Saat William membuka matanya, ia bisa melihat Quella yang tersenyum menatapnya.

"Selamat pagi." Ucap Quella.

"Pagi." Ucap William sambil tersenyum juga. "Tumben bangun cepat."

"Itu terserah padaku." Ucap Quella lalu mencium bibir William singkat. "Ayo bangun dan kita sarapan. Mereka pasti sudah menunggu."

William menganggukkan kepalanya lalu mereka pun bersiap-siap dengan membersihkan diri dan mengganti pakaian mereka.

Setelahnya, mereka sarapan bersama yang lain lalu berkumpul di ruangan yang biasa mereka gunakan untuk membahas rencana mereka.

"Saya ingin melapor. Catatan pengadilan yang sengaja kita tinggalkan, telah diambil seseorang. Orang itu adalah Charles Augustus Milverton. Saya rasa tujuannya bukan untuk menyelidiki kasusnya, tapi menyelidiki masa lalu Tuan William." Ucap Fred.

"Milverton, ya? Dia menjalankan berbagai surat kabar dan perusahaan periklanan yang juga dikenal sebagai 'penguasa media'." Ucap Albert.

"Bukan kalangan bangsawan, tapi dia seorang pebisnis besar, ya?" Ucap Jack.

"Catatan pengadilannya Will?" Ucap James.

"Waktu William kecil, dia pernah mengajukan tuntutan hukum pada seorang bangsawan." Ucap Sebastian.

"Kenapa kau sengaja meninggalkannya?" Ucap James lalu menyadari sesuatu. "Jangan-jangan..."

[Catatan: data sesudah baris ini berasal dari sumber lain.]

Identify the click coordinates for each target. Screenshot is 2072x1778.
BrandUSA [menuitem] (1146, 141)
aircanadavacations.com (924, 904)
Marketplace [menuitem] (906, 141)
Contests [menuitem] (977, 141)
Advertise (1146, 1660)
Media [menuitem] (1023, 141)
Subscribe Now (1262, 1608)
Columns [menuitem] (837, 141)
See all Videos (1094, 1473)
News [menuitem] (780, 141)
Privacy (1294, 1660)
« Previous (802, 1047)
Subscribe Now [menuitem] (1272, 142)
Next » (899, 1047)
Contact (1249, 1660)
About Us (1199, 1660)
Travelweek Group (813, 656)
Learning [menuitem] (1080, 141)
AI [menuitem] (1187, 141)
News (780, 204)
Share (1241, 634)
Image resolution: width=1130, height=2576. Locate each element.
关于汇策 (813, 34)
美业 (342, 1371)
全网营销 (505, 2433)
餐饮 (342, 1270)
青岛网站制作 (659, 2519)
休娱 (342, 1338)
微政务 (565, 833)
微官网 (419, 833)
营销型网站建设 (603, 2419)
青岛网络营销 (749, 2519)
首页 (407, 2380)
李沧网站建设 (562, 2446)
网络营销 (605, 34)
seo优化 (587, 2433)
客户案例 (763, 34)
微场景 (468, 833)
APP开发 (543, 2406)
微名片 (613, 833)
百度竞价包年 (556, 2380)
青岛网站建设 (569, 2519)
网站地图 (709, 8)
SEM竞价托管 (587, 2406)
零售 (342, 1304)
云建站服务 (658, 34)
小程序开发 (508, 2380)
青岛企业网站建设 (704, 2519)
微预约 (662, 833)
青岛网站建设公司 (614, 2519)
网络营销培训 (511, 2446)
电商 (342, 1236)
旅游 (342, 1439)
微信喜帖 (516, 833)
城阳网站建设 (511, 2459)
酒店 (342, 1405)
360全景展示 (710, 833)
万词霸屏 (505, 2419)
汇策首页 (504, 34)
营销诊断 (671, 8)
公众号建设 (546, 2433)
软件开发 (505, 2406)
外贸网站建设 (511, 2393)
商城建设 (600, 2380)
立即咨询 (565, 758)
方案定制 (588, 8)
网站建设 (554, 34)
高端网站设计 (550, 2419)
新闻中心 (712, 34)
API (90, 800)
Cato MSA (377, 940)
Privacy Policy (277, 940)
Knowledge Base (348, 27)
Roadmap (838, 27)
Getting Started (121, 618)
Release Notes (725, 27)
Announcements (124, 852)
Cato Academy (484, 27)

"Semuanya, dengar. Sudah sangat jelas kalau dia mengincarku. Kita semua harus mewaspadai orang ini. Mulai sekarang, tempatkan Milverton sebagai musuh utama kita dan lenyapkan dia!" Ucap William dengan ekspresi seriusnya.

Quella hanya tersenyum mendengar itu. Seperti biasa, dirinya hanya akan menonton saja karena ia tau William pasti akan selalu menemukan suatu cara untuk menangani situasi.

Kini, Quella sedang berada di kamar bersama William. Mereka sedang minum teh bersama.

"Kau tidak lelah, Willy?" Ucap Quella.

"Tentu saja aku lelah." Ucap William lalu meletakkan cangkirnya ke atas tatakan. "Tapi aku melakukan ini semua untuk bisa mencapai tujuan kami."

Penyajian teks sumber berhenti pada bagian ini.